Welcome to ‘The Pen & Ink Project’.

Just to limber up, try copying the logo above freehand using any pen on any old scrap of paper. Use a pencil first if you like, then overwrite with the pen.

Keep it as smooth and free-flowing as possible. This is probably more difficult than you think.

You might then like to have a go at the logo turned upside-down. If that’s not enough sideways too.

Another thing you might like to try is copying your own signature, but upside down. Sign as usual then flip the paper upside down and copy. Turn it back the right way round to view the result.

It's all to get you observing and drawing what you see. Get that pen moving and remember - it knows when you are scared of it!
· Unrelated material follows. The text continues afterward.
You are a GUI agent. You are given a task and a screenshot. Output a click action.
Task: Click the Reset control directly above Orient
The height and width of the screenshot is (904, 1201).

It isn’t essential to have specialist paper and pens, however if and when you buy I would recommend 'Staedtler pigment liner’ or ‘Unipin fine liner’. They come in sets (usually 4 pens) of varying thicknesses. The ink won’t fade and is waterproof. If you google the names you’ll find them online or go to any art shop. Any good quality drawing or cartridge paper will do. You might like to get a sketchbook.

If you are a traditionalist you might like a dip-in drawing pen and a bottle of ink. These give a more characterful line of varying thickness depending on the pressure applied.

Have a go with a fountain pen if you’ve got one.

Have fun!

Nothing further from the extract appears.